• [EXERCISE DETAILS] Return every line of the data below exactly as it appears, with nothing added, dropped, or altered.

..........

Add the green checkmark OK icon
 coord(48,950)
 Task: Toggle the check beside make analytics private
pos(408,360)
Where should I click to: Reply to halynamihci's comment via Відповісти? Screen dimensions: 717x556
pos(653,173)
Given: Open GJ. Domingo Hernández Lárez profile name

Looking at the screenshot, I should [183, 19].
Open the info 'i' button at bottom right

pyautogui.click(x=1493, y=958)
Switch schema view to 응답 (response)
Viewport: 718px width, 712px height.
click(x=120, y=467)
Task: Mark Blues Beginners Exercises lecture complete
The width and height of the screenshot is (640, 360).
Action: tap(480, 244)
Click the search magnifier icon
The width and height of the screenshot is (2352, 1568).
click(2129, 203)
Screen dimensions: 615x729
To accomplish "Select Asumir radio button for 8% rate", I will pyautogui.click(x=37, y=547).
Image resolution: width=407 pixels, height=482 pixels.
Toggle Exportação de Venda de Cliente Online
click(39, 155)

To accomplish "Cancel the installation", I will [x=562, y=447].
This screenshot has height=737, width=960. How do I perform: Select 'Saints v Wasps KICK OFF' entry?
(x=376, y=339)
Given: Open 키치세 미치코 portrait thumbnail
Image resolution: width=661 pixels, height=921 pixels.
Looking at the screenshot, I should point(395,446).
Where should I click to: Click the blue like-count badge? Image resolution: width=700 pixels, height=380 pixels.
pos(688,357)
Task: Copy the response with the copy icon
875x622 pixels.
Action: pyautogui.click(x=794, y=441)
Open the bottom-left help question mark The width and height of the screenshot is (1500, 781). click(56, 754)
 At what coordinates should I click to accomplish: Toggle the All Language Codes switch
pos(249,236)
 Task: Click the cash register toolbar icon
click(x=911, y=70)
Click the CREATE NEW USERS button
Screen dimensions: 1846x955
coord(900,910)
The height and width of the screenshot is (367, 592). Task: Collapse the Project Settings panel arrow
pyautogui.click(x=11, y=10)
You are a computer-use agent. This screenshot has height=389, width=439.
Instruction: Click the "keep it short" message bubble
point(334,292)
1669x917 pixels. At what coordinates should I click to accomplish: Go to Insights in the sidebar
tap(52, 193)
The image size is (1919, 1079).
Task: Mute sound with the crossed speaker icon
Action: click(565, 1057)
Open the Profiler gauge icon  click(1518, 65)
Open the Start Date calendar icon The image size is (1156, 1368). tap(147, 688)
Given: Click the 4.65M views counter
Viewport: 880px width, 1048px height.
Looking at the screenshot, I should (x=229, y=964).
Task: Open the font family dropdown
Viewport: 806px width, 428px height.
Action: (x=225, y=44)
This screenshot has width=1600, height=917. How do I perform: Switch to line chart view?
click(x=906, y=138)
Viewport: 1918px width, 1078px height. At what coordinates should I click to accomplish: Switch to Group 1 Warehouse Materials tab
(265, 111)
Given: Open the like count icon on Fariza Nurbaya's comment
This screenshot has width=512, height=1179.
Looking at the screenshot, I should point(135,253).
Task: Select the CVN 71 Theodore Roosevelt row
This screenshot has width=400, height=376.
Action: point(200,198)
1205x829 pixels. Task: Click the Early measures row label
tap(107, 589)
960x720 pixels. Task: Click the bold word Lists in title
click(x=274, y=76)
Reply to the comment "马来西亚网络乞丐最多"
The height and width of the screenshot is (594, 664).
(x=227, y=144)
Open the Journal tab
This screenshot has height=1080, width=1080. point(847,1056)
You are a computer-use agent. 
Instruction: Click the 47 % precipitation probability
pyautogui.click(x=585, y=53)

..........

• [FINAL RESULT]
Add the green checkmark OK icon
 coord(48,950)
 Task: Toggle the check beside make analytics private
pos(408,360)
Where should I click to: Reply to halynamihci's comment via Відповісти? Screen dimensions: 717x556
pos(653,173)
Given: Open GJ. Domingo Hernández Lárez profile name

Looking at the screenshot, I should [183, 19].
Open the info 'i' button at bottom right

pyautogui.click(x=1493, y=958)
Switch schema view to 응답 (response)
Viewport: 718px width, 712px height.
click(x=120, y=467)
Task: Mark Blues Beginners Exercises lecture complete
The width and height of the screenshot is (640, 360).
Action: tap(480, 244)
Click the search magnifier icon
The width and height of the screenshot is (2352, 1568).
click(2129, 203)
Screen dimensions: 615x729
To accomplish "Select Asumir radio button for 8% rate", I will pyautogui.click(x=37, y=547).
Image resolution: width=407 pixels, height=482 pixels.
Toggle Exportação de Venda de Cliente Online
click(39, 155)

To accomplish "Cancel the installation", I will [x=562, y=447].
This screenshot has height=737, width=960. How do I perform: Select 'Saints v Wasps KICK OFF' entry?
(x=376, y=339)
Given: Open 키치세 미치코 portrait thumbnail
Image resolution: width=661 pixels, height=921 pixels.
Looking at the screenshot, I should point(395,446).
Where should I click to: Click the blue like-count badge? Image resolution: width=700 pixels, height=380 pixels.
pos(688,357)
Task: Copy the response with the copy icon
875x622 pixels.
Action: pyautogui.click(x=794, y=441)
Open the bottom-left help question mark The width and height of the screenshot is (1500, 781). click(56, 754)
 At what coordinates should I click to accomplish: Toggle the All Language Codes switch
pos(249,236)
 Task: Click the cash register toolbar icon
click(x=911, y=70)
Click the CREATE NEW USERS button
Screen dimensions: 1846x955
coord(900,910)
The height and width of the screenshot is (367, 592). Task: Collapse the Project Settings panel arrow
pyautogui.click(x=11, y=10)
You are a computer-use agent. This screenshot has height=389, width=439.
Instruction: Click the "keep it short" message bubble
point(334,292)
1669x917 pixels. At what coordinates should I click to accomplish: Go to Insights in the sidebar
tap(52, 193)
The image size is (1919, 1079).
Task: Mute sound with the crossed speaker icon
Action: click(565, 1057)
Open the Profiler gauge icon  click(1518, 65)
Open the Start Date calendar icon The image size is (1156, 1368). tap(147, 688)
Given: Click the 4.65M views counter
Viewport: 880px width, 1048px height.
Looking at the screenshot, I should (x=229, y=964).
Task: Open the font family dropdown
Viewport: 806px width, 428px height.
Action: (x=225, y=44)
This screenshot has width=1600, height=917. How do I perform: Switch to line chart view?
click(x=906, y=138)
Viewport: 1918px width, 1078px height. At what coordinates should I click to accomplish: Switch to Group 1 Warehouse Materials tab
(265, 111)
Given: Open the like count icon on Fariza Nurbaya's comment
This screenshot has width=512, height=1179.
Looking at the screenshot, I should point(135,253).
Task: Select the CVN 71 Theodore Roosevelt row
This screenshot has width=400, height=376.
Action: point(200,198)
1205x829 pixels. Task: Click the Early measures row label
tap(107, 589)
960x720 pixels. Task: Click the bold word Lists in title
click(x=274, y=76)
Reply to the comment "马来西亚网络乞丐最多"
The height and width of the screenshot is (594, 664).
(x=227, y=144)
Open the Journal tab
This screenshot has height=1080, width=1080. point(847,1056)
You are a computer-use agent. 
Instruction: Click the 47 % precipitation probability
pyautogui.click(x=585, y=53)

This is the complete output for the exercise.